- Relator(a)
- Ministro Mauro Campbell Marques
- Órgão julgador
- Segunda Turma
- Data do julgamento
- 07/12/2021
- Data de publicação
- 13/12/2021
STJ – Acórdão, Rel. Ministro Mauro Campbell Marques, Segunda Turma, j. 07/12/2021, p. 13/12/2021
PROCESSUAL CIVIL. EMBARGOS DE DECLARAÇÃO. ENUNCIADO ADMINISTRATIVO Nº 3 DO STJ. OMISSÃO. OBSCURIDADE OU CONTRADIÇÃO. NÃO OCORRÊNCIA. REJULGAMENTO DA CAUSA. IMPOSSIBILIDADE. REJEIÇÃO DOS EMBARGOS. 1. O acórdão embargado se manifestou de forma clara e fundamentada no sentido de que a Corte a quo entendeu que a alegada nulidade da CDA deveria ser objeto de prova para análise mais aprofundada, o que impossibilitou sua decretação em sede de exceção de pré-executividade. Não há que se falar, portanto, em negativa de prestação jurisdicional, visto que tal somente se configura quando, na apreciação de recurso, o órgão julgador insiste em omitir pronunciamento sobre questão que deveria ser decidida, e não foi.
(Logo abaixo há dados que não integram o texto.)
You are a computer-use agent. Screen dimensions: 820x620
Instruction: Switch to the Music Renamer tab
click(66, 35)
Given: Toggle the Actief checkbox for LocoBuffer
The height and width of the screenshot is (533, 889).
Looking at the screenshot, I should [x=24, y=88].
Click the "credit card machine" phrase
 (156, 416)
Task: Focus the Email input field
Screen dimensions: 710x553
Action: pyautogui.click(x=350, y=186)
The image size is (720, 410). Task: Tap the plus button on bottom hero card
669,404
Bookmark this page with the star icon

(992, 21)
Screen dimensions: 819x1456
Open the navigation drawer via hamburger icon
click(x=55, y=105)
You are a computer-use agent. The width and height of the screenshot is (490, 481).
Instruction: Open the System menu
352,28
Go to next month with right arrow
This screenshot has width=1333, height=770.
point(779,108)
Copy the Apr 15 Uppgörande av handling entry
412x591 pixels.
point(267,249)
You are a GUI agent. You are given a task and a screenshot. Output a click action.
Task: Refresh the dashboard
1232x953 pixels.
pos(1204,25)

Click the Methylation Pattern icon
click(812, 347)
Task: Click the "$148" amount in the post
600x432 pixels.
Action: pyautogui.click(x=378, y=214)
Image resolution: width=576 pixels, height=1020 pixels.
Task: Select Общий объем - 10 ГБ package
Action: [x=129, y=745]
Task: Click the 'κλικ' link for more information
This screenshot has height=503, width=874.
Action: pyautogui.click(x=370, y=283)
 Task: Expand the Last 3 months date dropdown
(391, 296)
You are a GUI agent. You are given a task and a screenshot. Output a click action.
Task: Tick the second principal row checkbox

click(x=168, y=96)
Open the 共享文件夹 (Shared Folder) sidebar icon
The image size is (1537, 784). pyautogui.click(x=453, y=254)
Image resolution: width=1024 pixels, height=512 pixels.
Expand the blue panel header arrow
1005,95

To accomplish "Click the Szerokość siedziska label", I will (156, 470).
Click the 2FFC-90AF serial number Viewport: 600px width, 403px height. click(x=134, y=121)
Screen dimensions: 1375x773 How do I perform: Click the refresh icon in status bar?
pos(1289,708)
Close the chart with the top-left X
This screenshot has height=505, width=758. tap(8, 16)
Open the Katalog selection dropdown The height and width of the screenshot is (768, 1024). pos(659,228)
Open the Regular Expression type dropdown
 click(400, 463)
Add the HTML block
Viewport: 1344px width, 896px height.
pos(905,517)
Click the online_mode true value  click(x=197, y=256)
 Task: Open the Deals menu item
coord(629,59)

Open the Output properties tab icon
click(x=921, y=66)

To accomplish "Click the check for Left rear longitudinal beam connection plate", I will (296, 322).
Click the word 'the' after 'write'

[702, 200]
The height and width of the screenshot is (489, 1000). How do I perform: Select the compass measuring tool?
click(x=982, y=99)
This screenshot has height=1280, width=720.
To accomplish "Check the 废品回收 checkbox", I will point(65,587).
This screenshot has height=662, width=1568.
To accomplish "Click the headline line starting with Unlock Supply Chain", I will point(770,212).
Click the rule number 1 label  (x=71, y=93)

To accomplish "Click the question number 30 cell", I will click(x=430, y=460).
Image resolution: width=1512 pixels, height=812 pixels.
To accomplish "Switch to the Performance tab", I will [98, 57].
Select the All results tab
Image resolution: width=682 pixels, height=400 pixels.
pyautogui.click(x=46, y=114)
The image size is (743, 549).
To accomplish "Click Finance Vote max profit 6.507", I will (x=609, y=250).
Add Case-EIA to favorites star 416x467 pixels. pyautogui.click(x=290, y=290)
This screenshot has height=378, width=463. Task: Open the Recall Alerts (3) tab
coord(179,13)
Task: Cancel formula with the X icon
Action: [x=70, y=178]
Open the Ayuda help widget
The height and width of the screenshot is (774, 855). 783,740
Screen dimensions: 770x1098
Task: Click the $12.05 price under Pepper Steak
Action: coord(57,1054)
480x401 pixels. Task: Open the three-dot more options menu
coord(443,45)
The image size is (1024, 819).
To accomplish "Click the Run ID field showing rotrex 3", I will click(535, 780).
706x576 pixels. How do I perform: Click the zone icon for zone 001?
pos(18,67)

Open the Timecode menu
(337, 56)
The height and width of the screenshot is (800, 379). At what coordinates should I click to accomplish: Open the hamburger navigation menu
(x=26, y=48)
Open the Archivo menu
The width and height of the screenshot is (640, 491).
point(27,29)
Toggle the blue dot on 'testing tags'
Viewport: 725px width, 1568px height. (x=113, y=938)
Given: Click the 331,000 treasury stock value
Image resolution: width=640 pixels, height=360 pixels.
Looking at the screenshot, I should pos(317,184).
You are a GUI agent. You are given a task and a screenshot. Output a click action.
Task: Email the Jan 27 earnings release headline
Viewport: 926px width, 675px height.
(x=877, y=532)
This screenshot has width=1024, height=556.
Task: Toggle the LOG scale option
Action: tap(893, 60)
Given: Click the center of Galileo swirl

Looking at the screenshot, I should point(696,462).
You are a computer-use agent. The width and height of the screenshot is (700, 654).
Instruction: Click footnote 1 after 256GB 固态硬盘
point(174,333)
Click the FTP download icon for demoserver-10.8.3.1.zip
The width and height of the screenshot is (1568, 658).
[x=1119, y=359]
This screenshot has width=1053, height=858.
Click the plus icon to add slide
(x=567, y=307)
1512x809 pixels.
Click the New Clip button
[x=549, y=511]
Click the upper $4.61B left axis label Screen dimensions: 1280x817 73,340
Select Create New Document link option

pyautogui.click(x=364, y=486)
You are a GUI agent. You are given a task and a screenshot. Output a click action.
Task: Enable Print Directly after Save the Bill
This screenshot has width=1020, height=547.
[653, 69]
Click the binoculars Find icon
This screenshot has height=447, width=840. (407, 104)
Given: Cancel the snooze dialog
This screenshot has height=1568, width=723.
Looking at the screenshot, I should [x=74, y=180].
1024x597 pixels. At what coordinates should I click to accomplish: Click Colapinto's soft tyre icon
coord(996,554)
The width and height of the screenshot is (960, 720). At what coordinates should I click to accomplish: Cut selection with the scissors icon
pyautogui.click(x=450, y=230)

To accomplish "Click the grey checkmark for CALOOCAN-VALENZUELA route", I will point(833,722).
É cediço que a motivação contrária ao interesse da parte não se traduz em maltrato ao artigo 1.022 do CPC/2015. 2. Os embargos de declaração constituem instrumento processual com o escopo de eliminar do julgamento obscuridade, contradição ou omissão sobre tema cujo pronunciamento se impunha pelo acórdão ou, ainda, de corrigir evidente erro material, servindo, dessa forma, como instrumento de aperfeiçoamento do julgado. Não havendo omissão, obscuridade ou contradição, impõe-se a sua rejeição. 3. Embargos de declaração rejeitados. (EDcl no AgInt no AREsp n. 1.850.316/RS, relator Ministro Mauro Campbell Marques, Segunda Turma, julgado em 7/12/2021, DJe de 13/12/2021.)